Debt panel members have indicated that they likely will not reach an agreement by the end of Monday, increasing the chance of triggering billions of dollars in automatic cuts to health programs.
In several television interviews, Democrats and Republicans on the panel expressed doubt at the possibility of compromise. Republicans said Democrats want to rely too heavily on new tax revenue and will not accept significant cuts to entitlement programs, such as Medicare and Medicaid. Democrats said Republicans largely are unwilling to allow new taxes to balance spending cuts.
Aides to panel members said the group's budget talks have ended. "Put a bow on it. It's done," an aide to a GOP panel member said. If the panel does not finalize an agreement before Thanksgiving, $1.2 trillion in automatic spending cuts over 10 years will be implemented beginning in 2013. Specifically, the automatic cuts would reduce Medicare spending on hospitals by up to 2%, which Fitch Ratings last week said could slash average not-for-profit hospital operating margins by about 29%.
Lawmakers might try to block cuts
Some members of Congress want to prevent the automatic cuts from taking effect if the panel cannot reach an agreement, the AP/San Francisco Chronicle reports. Sens. Lindsey Graham (R-S.C.) and John McCain (R-Ariz.) are developing legislation to prevent cuts to defense spending. Meanwhile, House Republicans are considering similar initiatives, and Democrats have pledged that they will not allow domestic programs to be the only source of savings.
However, top lawmakers—including House Speaker John Boehner (R-Ohio)—have said the cuts should be carried out. Boehner said he feels "bound" by the debt agreement made last summer that established the cuts. In addition, President Obama has told members of the debt committee that he "will not accept any measure that attempts to turn off" the automatic reductions.
No debt agreement means more work on key programs
If a debt agreement is not reached, House and Senate leaders will have to take swift action on several key health programs that they hoped would be addressed by the debt panel, Roll Call reports.

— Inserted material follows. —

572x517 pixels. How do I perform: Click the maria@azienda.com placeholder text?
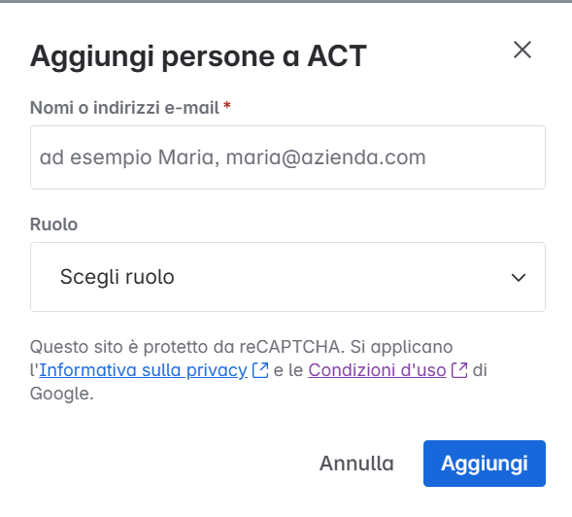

Because the panel is unlikely to offer a plan to Congress, lawmakers must act quickly to address several issues, including a fix to the sustainable growth rate formula that calculates reimbursement for Medicare physicians. The most recent "doc-fix" bill, enacted in December 2010, is scheduled to expire on Jan. 1, 2012, at which point physicians face a nearly 30% payment rate cut.
According to Roll Call, with the expected failure of the debt panel, House and Senate leaders will have to move on individual legislation for each issue before lawmakers adjourn for recess in December (AP/Post, 11/20; Lipton, New York Times, 11/20; Fram, AP/Chronicle, 11/21; Shiner/Stanton, Roll Call, 11/21).